What is expected: Repeat each entry exactly, but do not carry over the pictures.
────────────────────
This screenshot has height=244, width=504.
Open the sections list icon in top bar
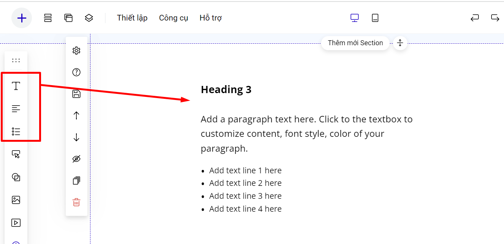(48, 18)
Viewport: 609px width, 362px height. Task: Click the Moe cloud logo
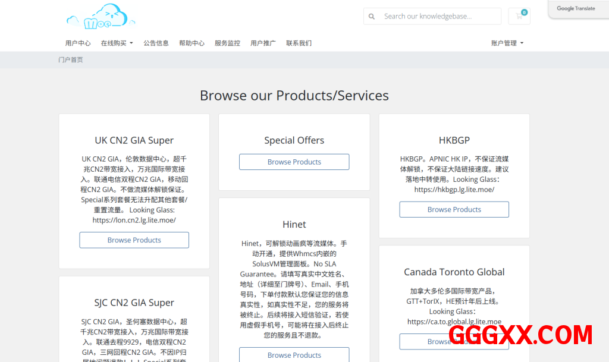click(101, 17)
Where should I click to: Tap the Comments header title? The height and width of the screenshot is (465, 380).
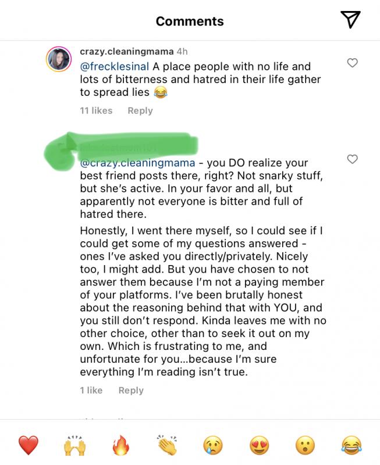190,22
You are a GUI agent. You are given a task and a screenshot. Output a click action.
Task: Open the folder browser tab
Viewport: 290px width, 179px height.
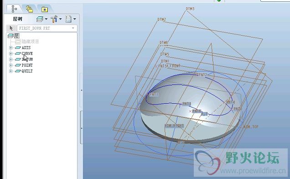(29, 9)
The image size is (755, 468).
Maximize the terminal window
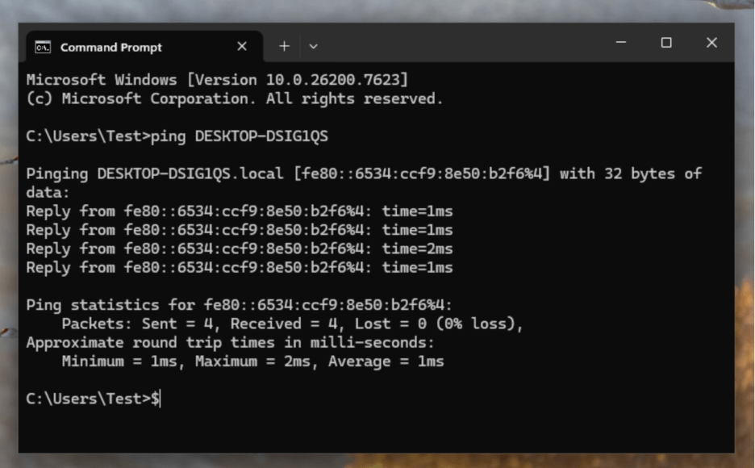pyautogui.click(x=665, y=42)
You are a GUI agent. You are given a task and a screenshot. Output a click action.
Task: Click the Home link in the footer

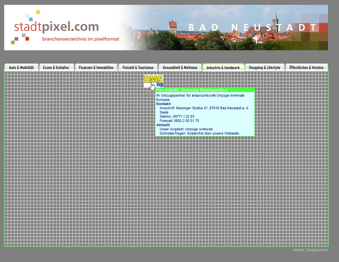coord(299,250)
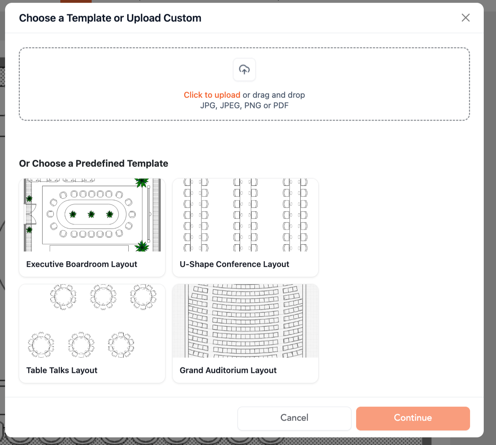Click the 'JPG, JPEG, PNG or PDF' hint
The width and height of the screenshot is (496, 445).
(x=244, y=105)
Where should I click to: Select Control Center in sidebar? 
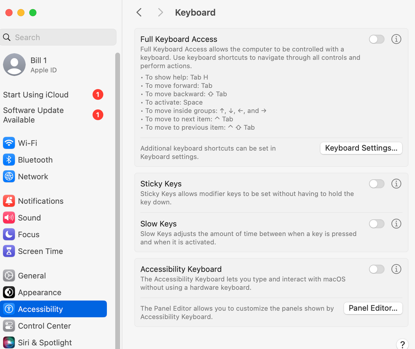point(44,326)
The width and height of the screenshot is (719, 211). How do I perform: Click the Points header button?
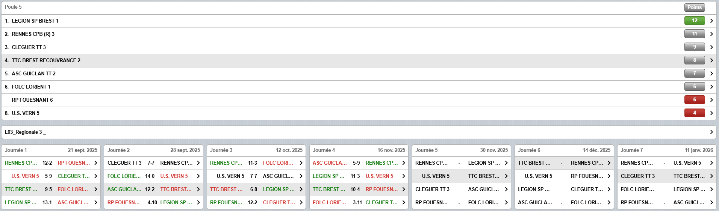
────────────────────
Answer for this exercise:
This screenshot has height=244, width=504.
Open the sections list icon in top bar
(48, 18)
Viewport: 609px width, 362px height. Task: Click the Moe cloud logo
click(101, 17)
Where should I click to: Tap the Comments header title? The height and width of the screenshot is (465, 380).
190,22
You are a GUI agent. You are given a task and a screenshot. Output a click action.
Task: Open the folder browser tab
Viewport: 290px width, 179px height.
(29, 9)
The image size is (755, 468).
Maximize the terminal window
pyautogui.click(x=665, y=42)
You are a GUI agent. You are given a task and a screenshot. Output a click action.
Task: Click the Home link in the footer

coord(299,250)
Click the 'JPG, JPEG, PNG or PDF' hint
The width and height of the screenshot is (496, 445).
(x=244, y=105)
Where should I click to: Select Control Center in sidebar? 
point(44,326)
The width and height of the screenshot is (719, 211). How do I perform: Click the Points header button?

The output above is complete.